HARVESTING EDIBLE FLOWERS
- Pick flowers in the morning while the moisture content is highest.
- Wash flowers by dipping in cold water before use. This will dislodge any insects and dust.
- To store edible flowers, put them between layers of damp paper towel inside a sealed container. They will keep several days, up to a week this way.
WAYS TO USE EDIBLE FLOWERS
Edible flowers with their vivid colors and pretty appearance, can help you create more exotic-looking dishes, adding flavor and pizzazz to your cooking. Or, use the flowers as vibrant garnishes. Following are a few ideas on how to use your freshly harvested flowers and leaves.
Eating flowers in your salads
Create beautiful and tasty salads by sprinkling edible flowers on top just before serving. Use floral petals sparingly for color and just a hint of flavor, in your preferred lettuce mix. A light sprinkle of flowers has a more dramatic effect than an invasion of color and spice.
Garnish for Serving Platters
Garnish can really make your platters stand out, such as cheese and fruit, meat or dessert platters. You can also use as a garnish on dinner plates to add some interest and fun – you can’t help but smile when you take a moment to stop and eat the flowers!
Place a flower or two in each compartment of an ice cube tray. Add water and freeze. Add to clear drinks. You can also use fresh flowers as garnish instead of the typical orange or cherry on a sword!
Better yet, add some flower petals to your cocktails or bowl of punch. You can enhance some liquors, such as vodka, by adding a few flowers to the bottle to add color and flavor. Mocktails can be made by using seltzer instead of alcohol in many cases or add to punch or water.
Some edible flowers and botanicals like hibiscus and rose hip are actually the basis for most commercial herbal teas on the market, so you can have fun experimenting with different blends. The most basic herbal tea can be made with fresh or dried chamomile flowers. It is pretty, and good for the digestion.
Add flowers to your popsicle containers, fill with liquid, add the stick and freeze. You can have a colorful array of sunny-looking popsicles laden with flowers and interesting tastes, such as lemon mint or lavender.
Candied violets have been used for centuries, both as a sweet treat and as an elegant way to decorate cakes. Create a box of your own to pass around when guests come or give as gifts.

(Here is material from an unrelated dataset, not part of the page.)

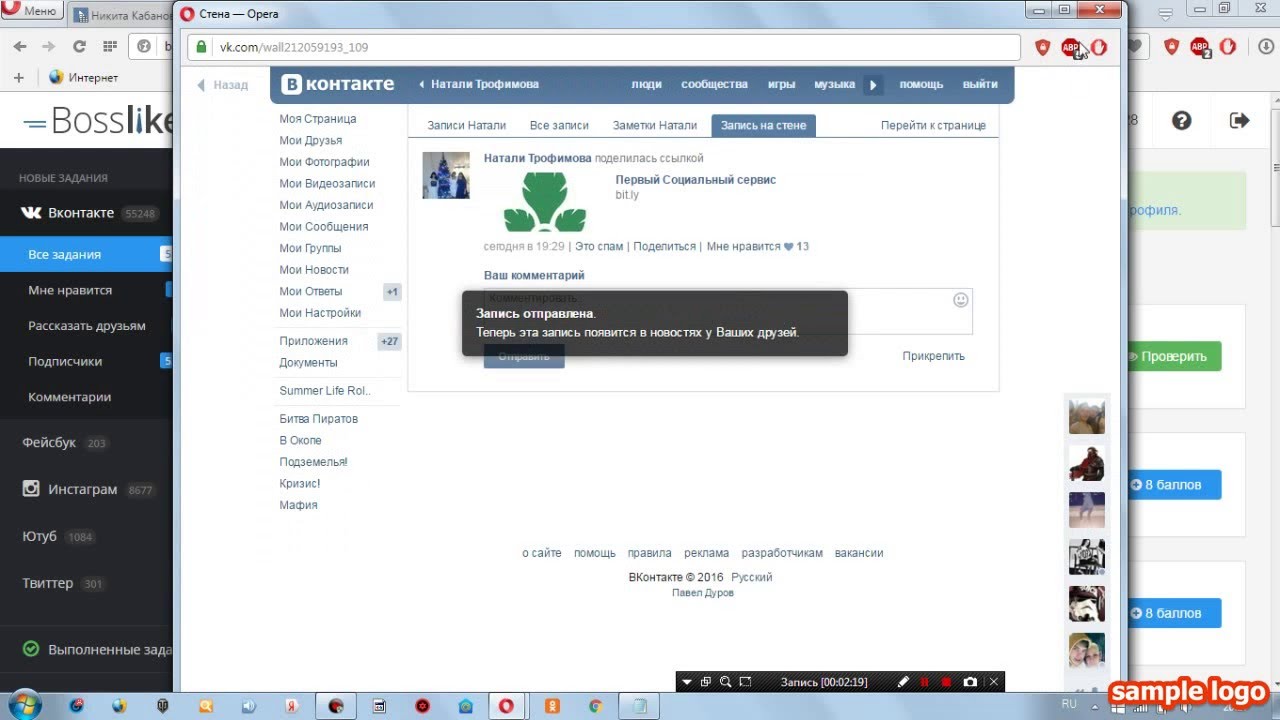Expand the recorder toolbar dropdown arrow

(687, 682)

Make your usual sugar cookie dough. Roll it out, cut into cookies, and roll a fresh flower into the top of each cookie. Use a variety of blossoms and you will be able to create a stunning-looking cookie platter.
Clear gelatin and some sugar can be the foundation of vividly-colored jellied candies. You can also add rosewater and rose petals if you like, to make your own Turkish delight. Make a tray of it, chill well, and cut into small squares. Toss the squares in some powdered sugar to stop them sticking together.

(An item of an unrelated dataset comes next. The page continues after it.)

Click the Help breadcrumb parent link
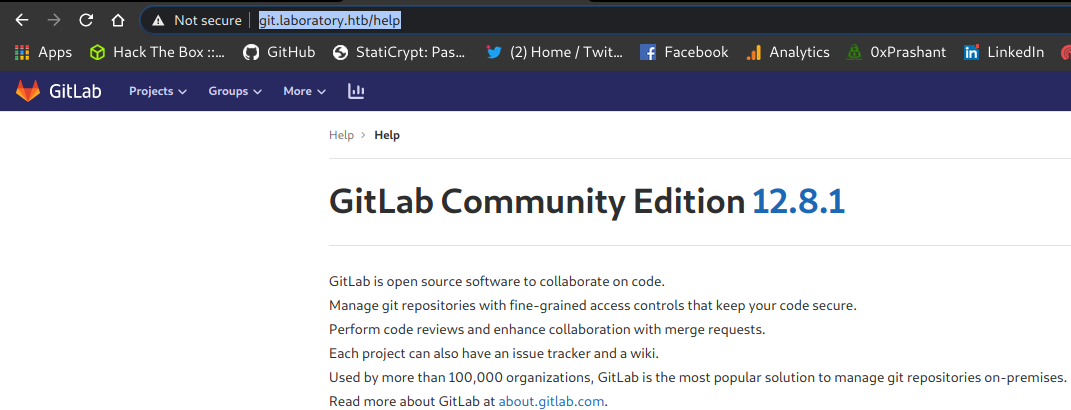 341,135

Layer the flowers with layers of yogurt, and perhaps some granola or nuts, for a light, refreshing dessert or breakfast.
DRYING FLOWERS AND HERBS
Not all edible flowers and herbs dry well, so choose ones you know will be hardy enough to survive the process, and ones you use regularly.
Hanging the flowers and herbs upside down in a cool, dry place will help preserve them. They should be completely dry when you start; that is, with no dew on them. Tie them into loose bunches with some cotton thread and hang them by the thread from hooks.
Once they are dried, you can remove flowers, leaves and so on from the stems and harvest the edible parts of the plant. For flowers, cut them in half and clean out any pollen or other inedible parts.
Store your harvest in cool, dry containers. Be sure to label each one so you don’t get any surprises when you use them in cooking.
Working on planning your next garden? Make sure you include some delicious edible flowers!
Take Time to Stop and Eat the Flowers!